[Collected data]
------------

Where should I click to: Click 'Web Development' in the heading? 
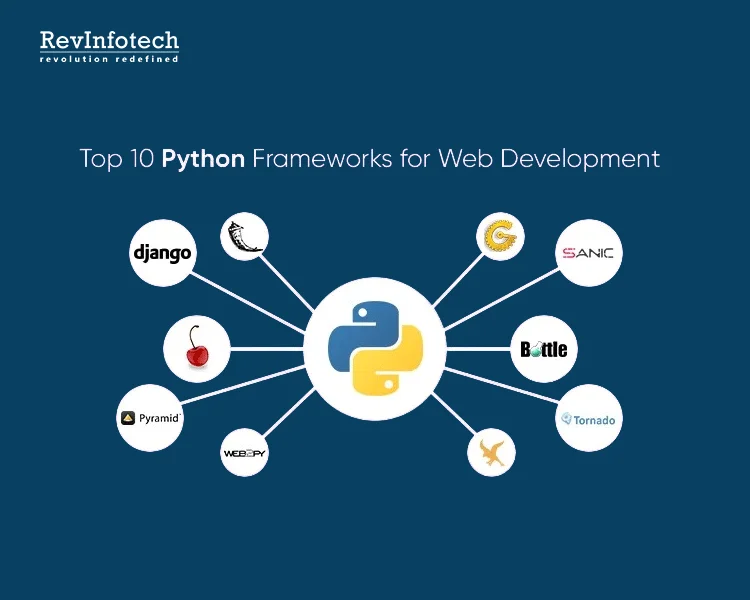coord(549,158)
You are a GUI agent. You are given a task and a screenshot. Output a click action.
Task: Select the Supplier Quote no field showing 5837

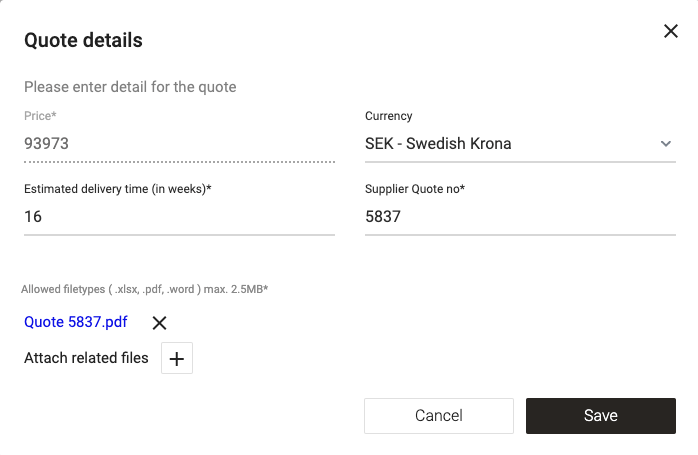point(520,216)
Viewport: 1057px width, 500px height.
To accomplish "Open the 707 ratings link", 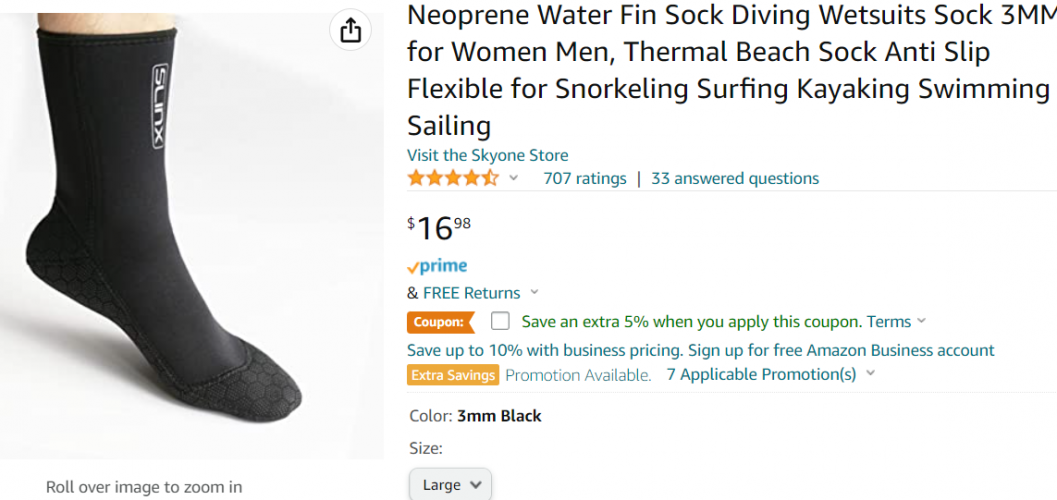I will tap(584, 179).
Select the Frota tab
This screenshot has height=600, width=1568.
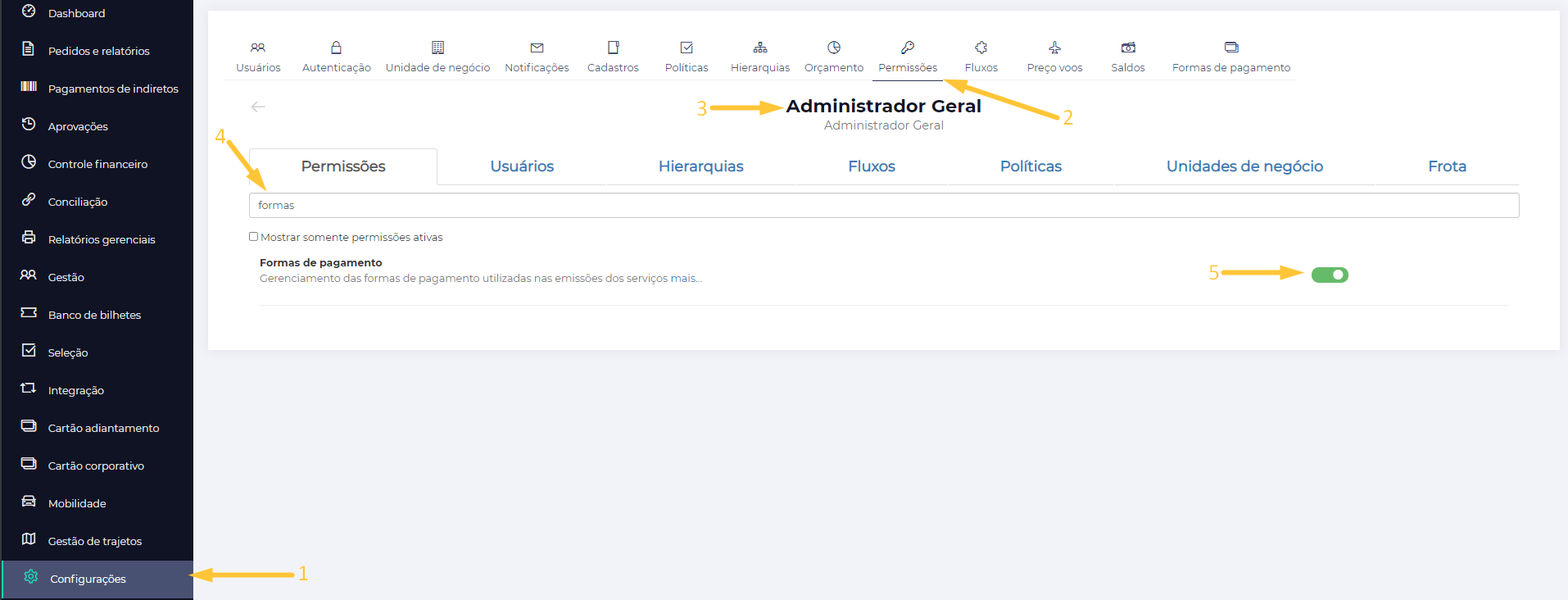1447,166
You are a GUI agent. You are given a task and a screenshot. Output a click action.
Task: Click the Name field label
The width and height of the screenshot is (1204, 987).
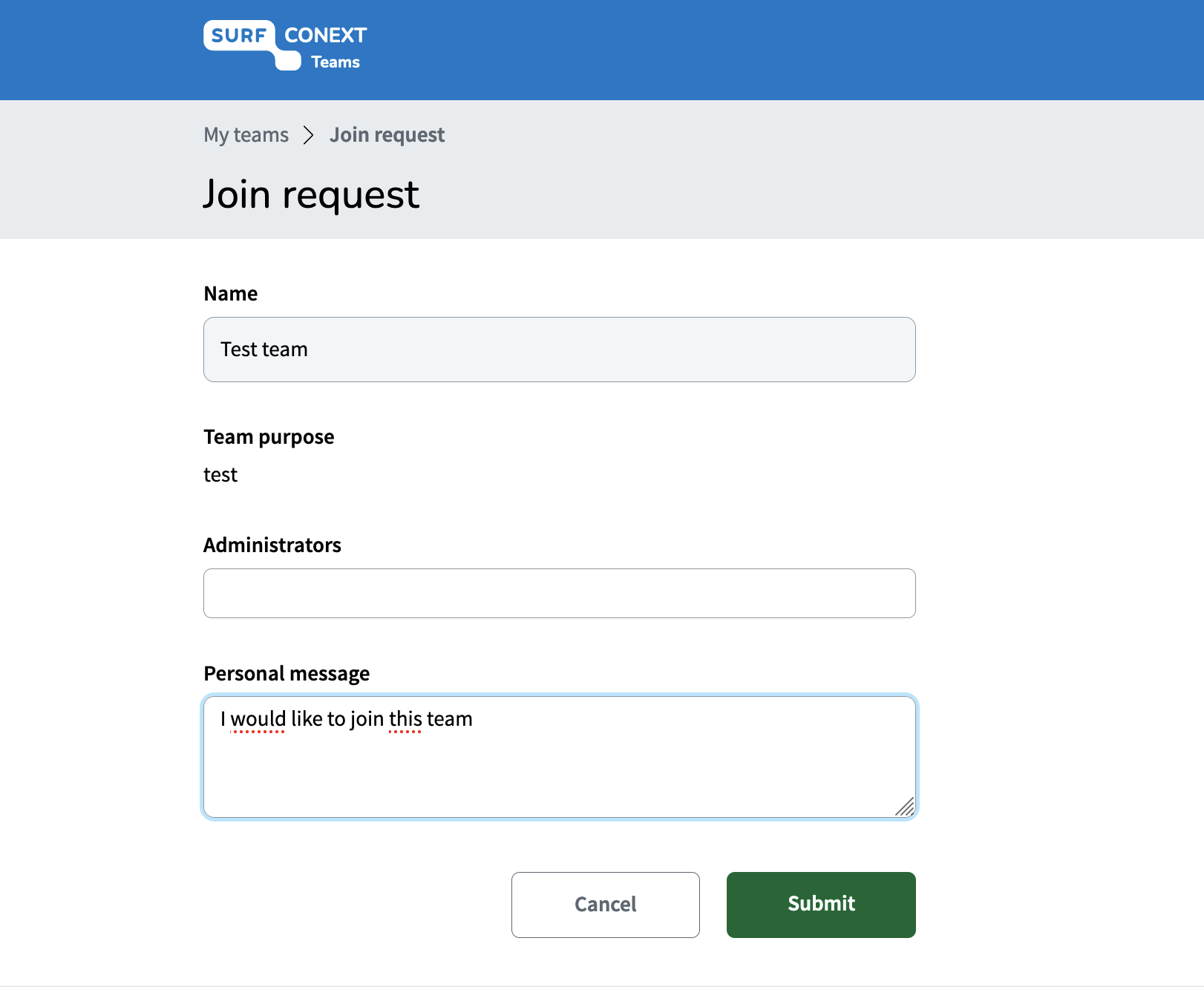coord(231,294)
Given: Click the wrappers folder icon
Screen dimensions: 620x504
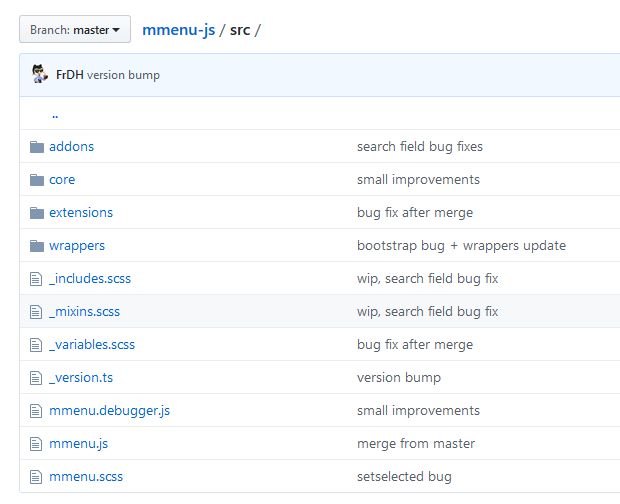Looking at the screenshot, I should click(x=37, y=246).
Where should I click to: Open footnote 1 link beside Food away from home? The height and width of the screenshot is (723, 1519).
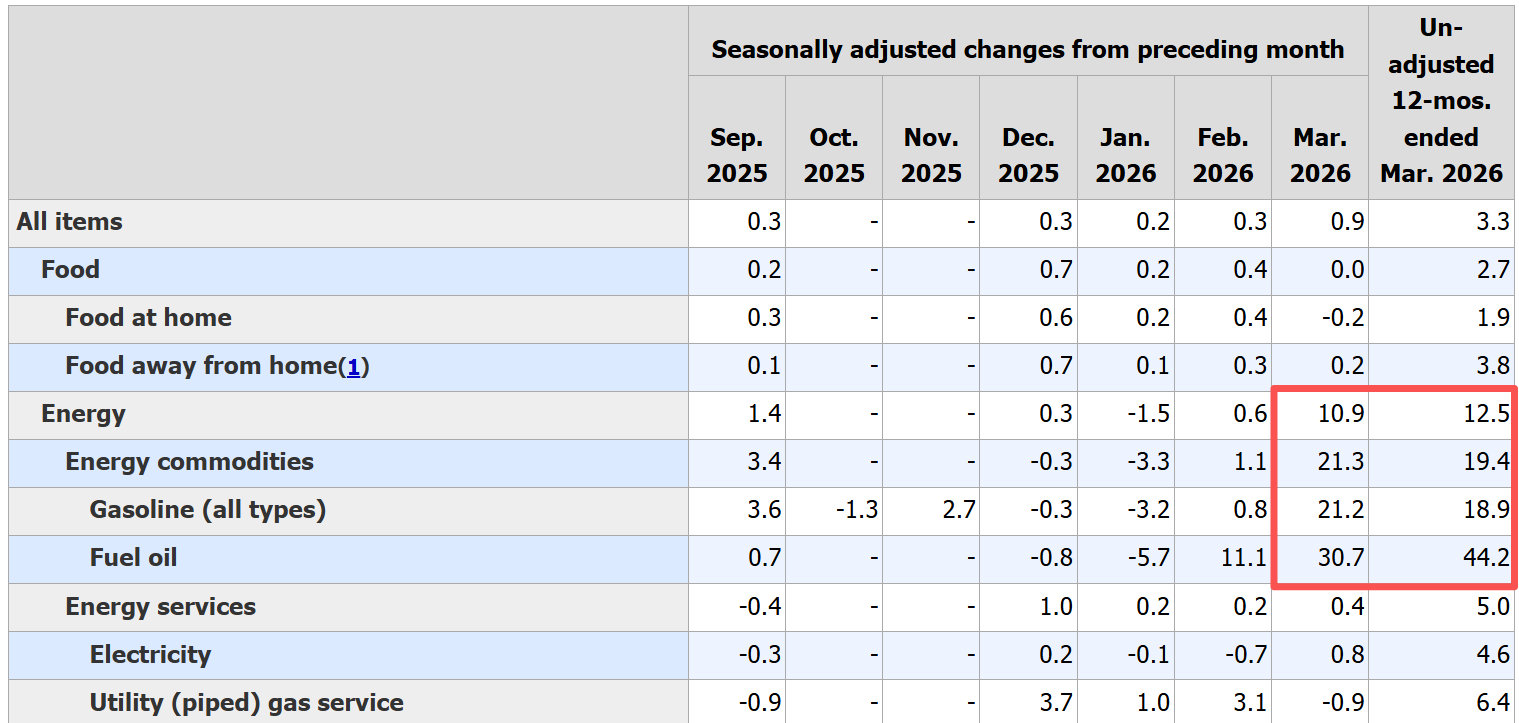[353, 367]
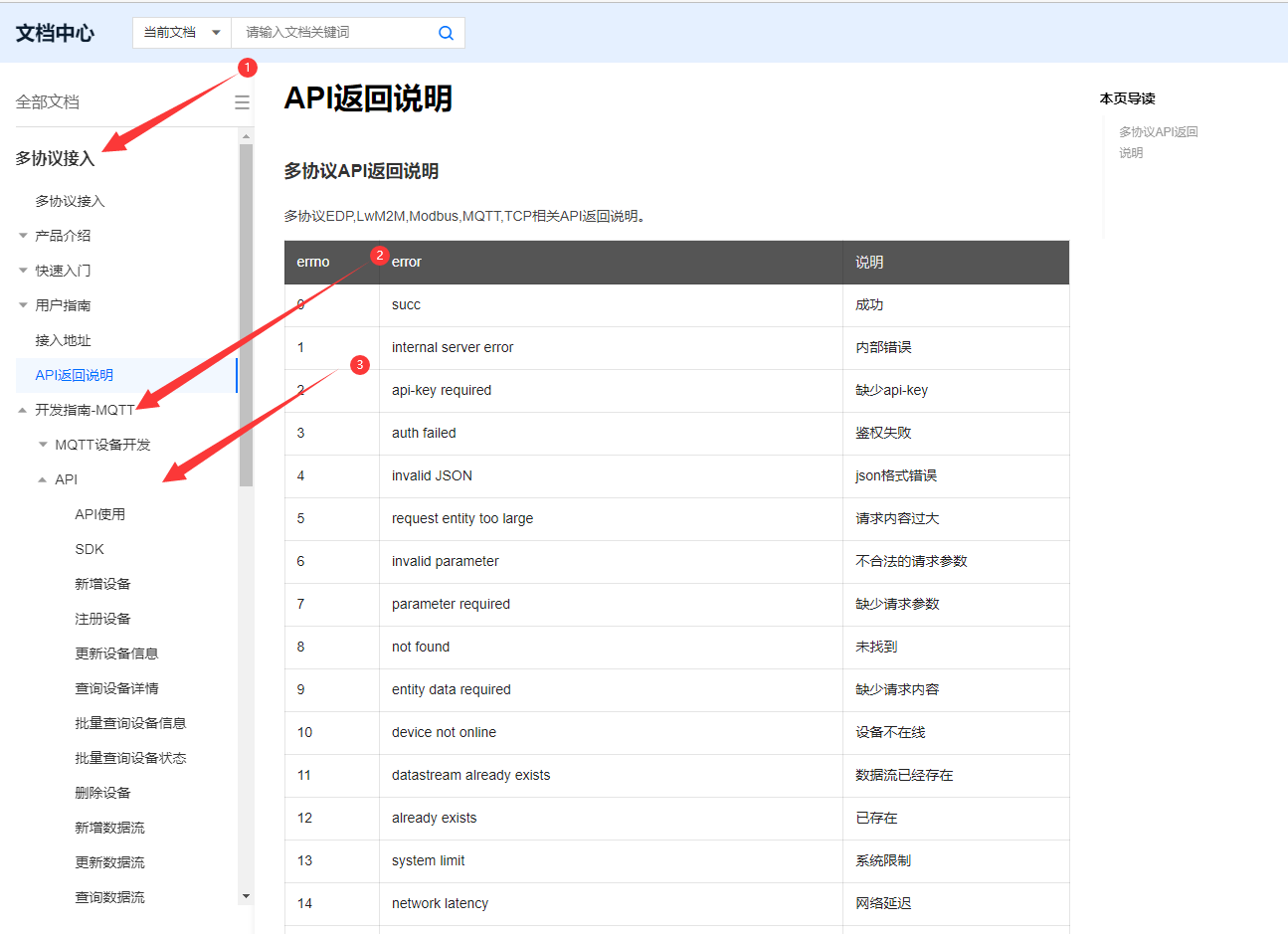Viewport: 1288px width, 934px height.
Task: Expand the 快速入门 section
Action: [x=66, y=270]
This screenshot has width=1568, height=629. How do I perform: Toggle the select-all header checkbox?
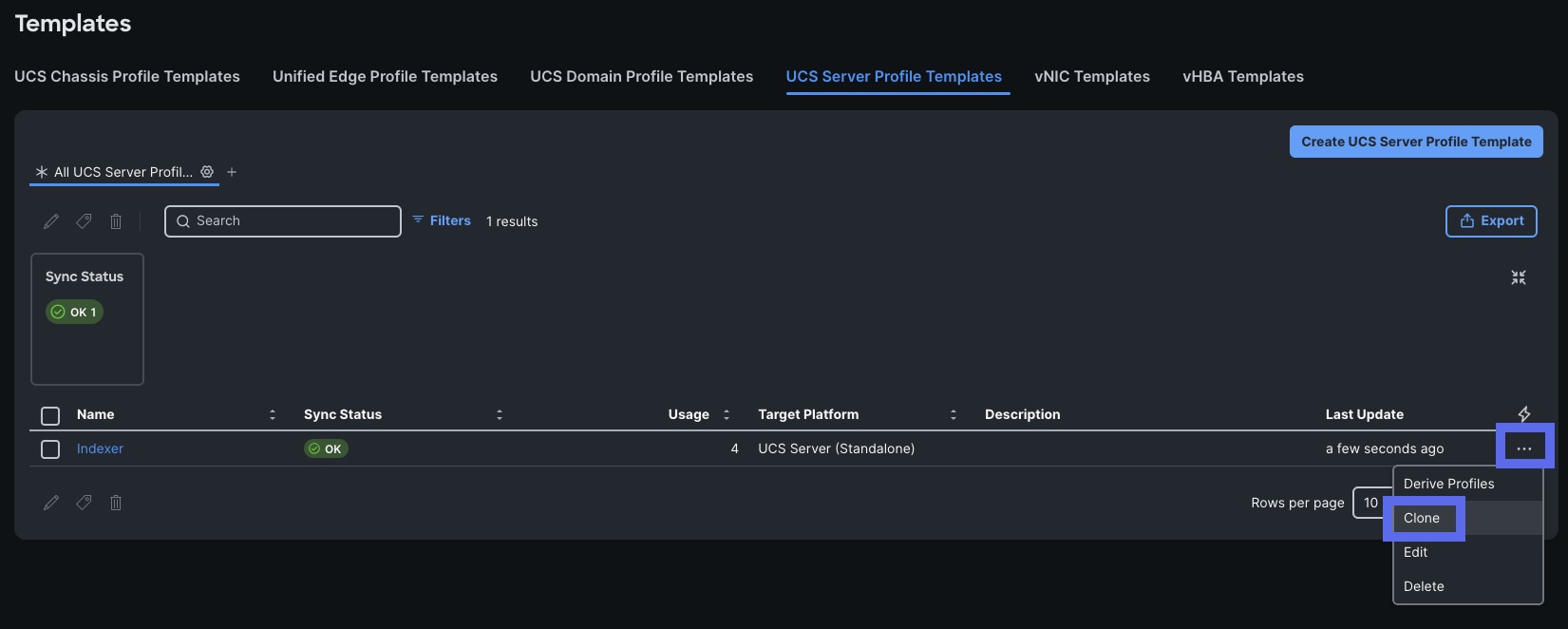(50, 415)
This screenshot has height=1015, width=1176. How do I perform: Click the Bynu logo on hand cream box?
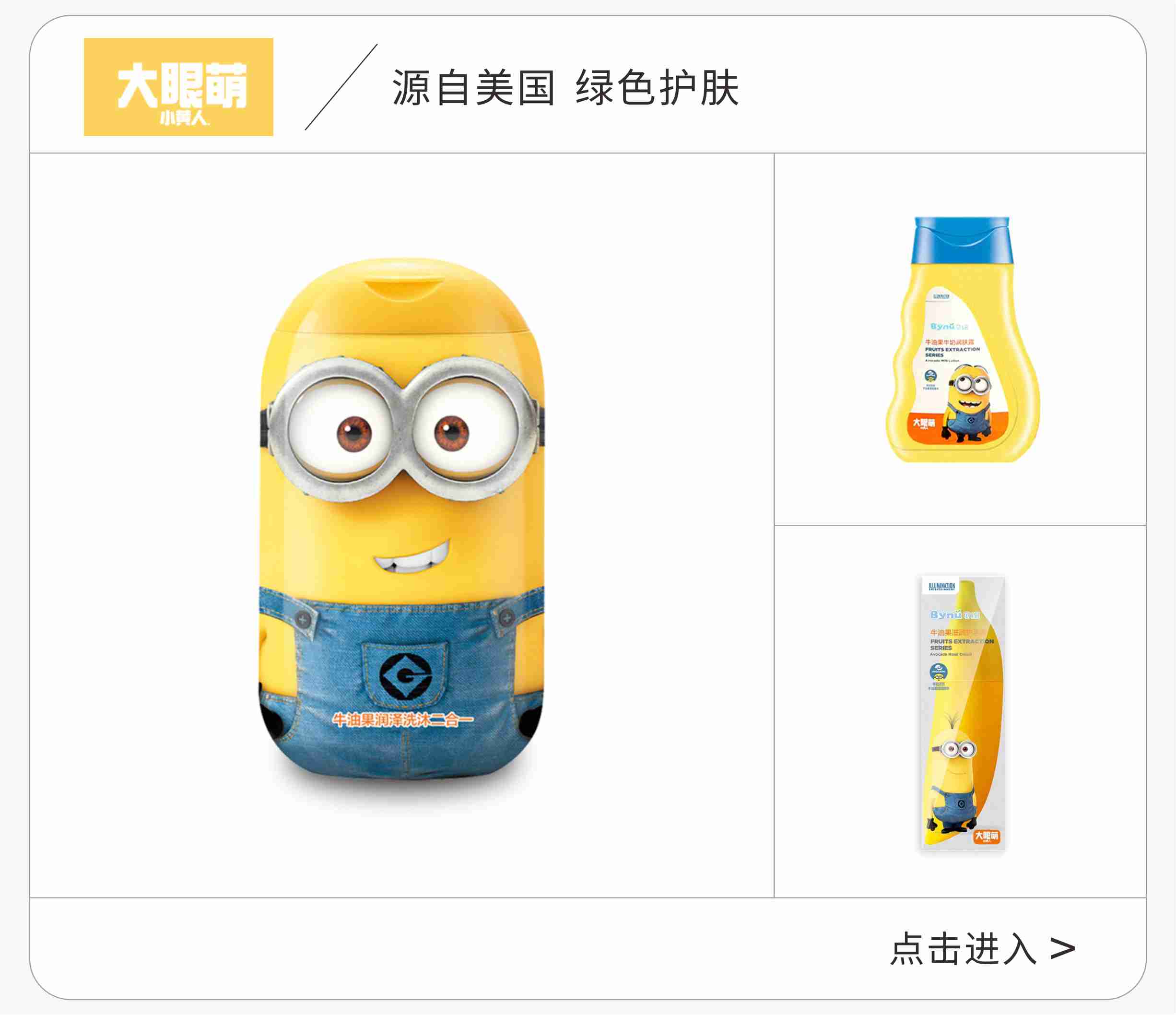pyautogui.click(x=954, y=615)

------------

■ DESCRIPTION OF THE TASK:
Your task is to give again, unchanged, the lines from the line that contains "This screenshot has width=1568, height=629." to the end of the records. Include both end lines but no pictures.

■ THE COMPLETED TASK:
This screenshot has width=1568, height=629. How do I perform: Toggle the select-all header checkbox?
(50, 415)
This screenshot has height=1015, width=1176. How do I perform: Click the Bynu logo on hand cream box?
pyautogui.click(x=954, y=615)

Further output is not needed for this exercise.